Сказав это, я поднялся и сделал плавный жест рукой, отпуская его. Туллий же Сабон не встал, а по-настоящему выпрыгнул из кресла, к тому же еще запутавшись о переднюю ножку, — он едва устоял на ногах.
— Иди же, — проговорил я, — и думай о том, что я сказал тебе.
Туллий склонился передо мной и попятился к двери, а я стоял как изваяние и, видя себя как бы со стороны, очень нравился самому себе, отчего-то подумав: «Почему это евреи не хотят ставить мои статуи в храмах?»
Туллий остановился у самой двери, глядя на меня испуганно и вопросительно; мне показалось, что он стал меньше ростом.
— Ну? — бросил я, нахмурив брови.
— Всех командиров когорт? — пролепетал он.
— Всех! — крикнул я с неожиданной яростью и силой, и мне показалось, что именно сила крика вытолкнула Туллия за порог.
Я рассказал Сулле о разговоре с Туллием Сабоном. Его лицо было непроницаемым: ни одобрения, ни неприятия, ни страха.
— Что ты думаешь об этом? — раздраженно спросил я.
После некоторого молчания он спокойно ответил:
— Император волен делать то, что считает нужным, и для любого подданного воля императора — закон.
— Ты хорошо обучился придворным хитростям, мой Сулла, — сказал я, криво усмехнувшись, и ощутил, что у меня сводит скулы, так что продолжил я довольно невнятно: — Когда ты не хочешь говорить со мной, ты называешь меня императором. В других случаях ты называешь меня Гаем. Правильно? Скажи же, я еще не потерял присущей мне сообразительности?
— Да, император, — ответил он, поклонившись.
— Послушай, Сулла, не играй со мной, — проговорил я, шагнув к нему и беря его за руку, — ведь у меня, кроме тебя, нет никого.
— А Друзилла? — быстро сказал он и осторожно высвободил руку.
— Я жертвую самым дорогим, — с трудом выговорил я, глядя мимо его глаз. — Ты не можешь представить себе, что это такое!

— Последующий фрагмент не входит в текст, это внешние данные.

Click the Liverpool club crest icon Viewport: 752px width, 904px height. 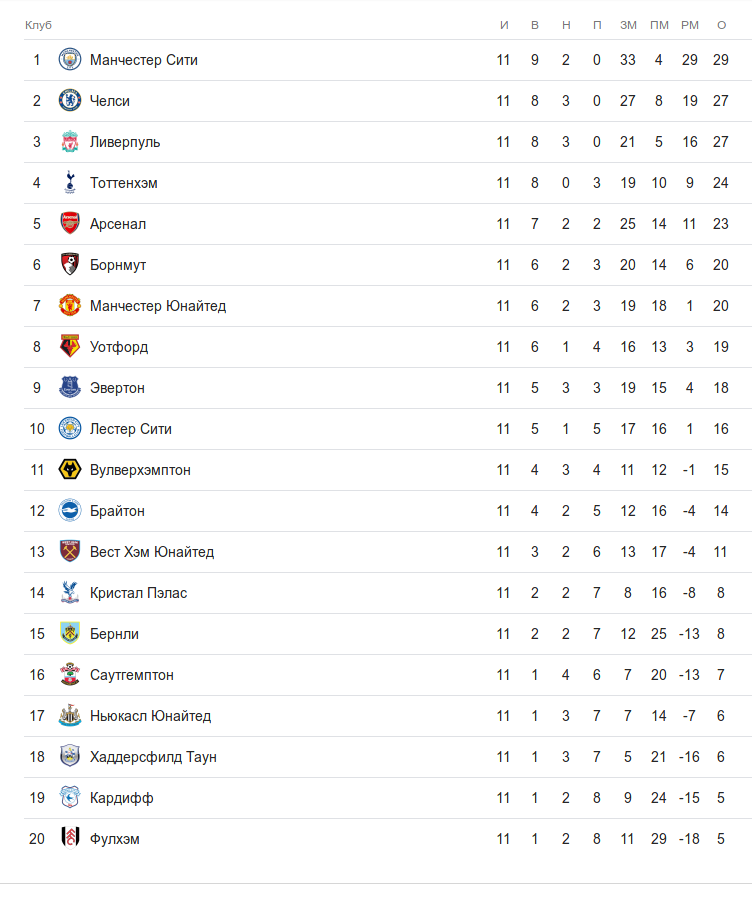click(x=70, y=142)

— Могу, — неожиданно отозвался он.
— Что? Что ты такое сказал? — Я взял его за плечи и крепко сжал пальцы и сжимал их еще и еще, сколько хватало сил, пока с удовлетворением не увидел на лице Суллы настоящую гримасу боли.
Не знаю, не могу объяснить, откуда брался во мне этот гнев, которого я не ждал и которого не желал. Я хотел быть мягким, хотел быть добрым к Сулле, и еще я хотел, чтобы он пожалел меня или хотя бы посочувствовал мне; — ведь мне было так тяжело и так одиноко. Но я не мог управлять собой. С Туллием еще умел, а с Суллой нет. И, желая сказать ему что-то самое хорошее, я прохрипел в его лицо, брызгая слюной:
— Я велю тебя мучить, Сулла! Такие мучения, какие я придумаю для тебя, еще неизвестны в Риме! Мучения самого последнего раба покажутся тебе радостью. И тогда я посмотрю, как ты любишь меня, с какой любовью и каким уважением ты будешь произносить, ты будешь лепетать мое имя. Ты сам говорил мне, что любовь должна пройти через страдания, и я предоставлю тебе такую возможность.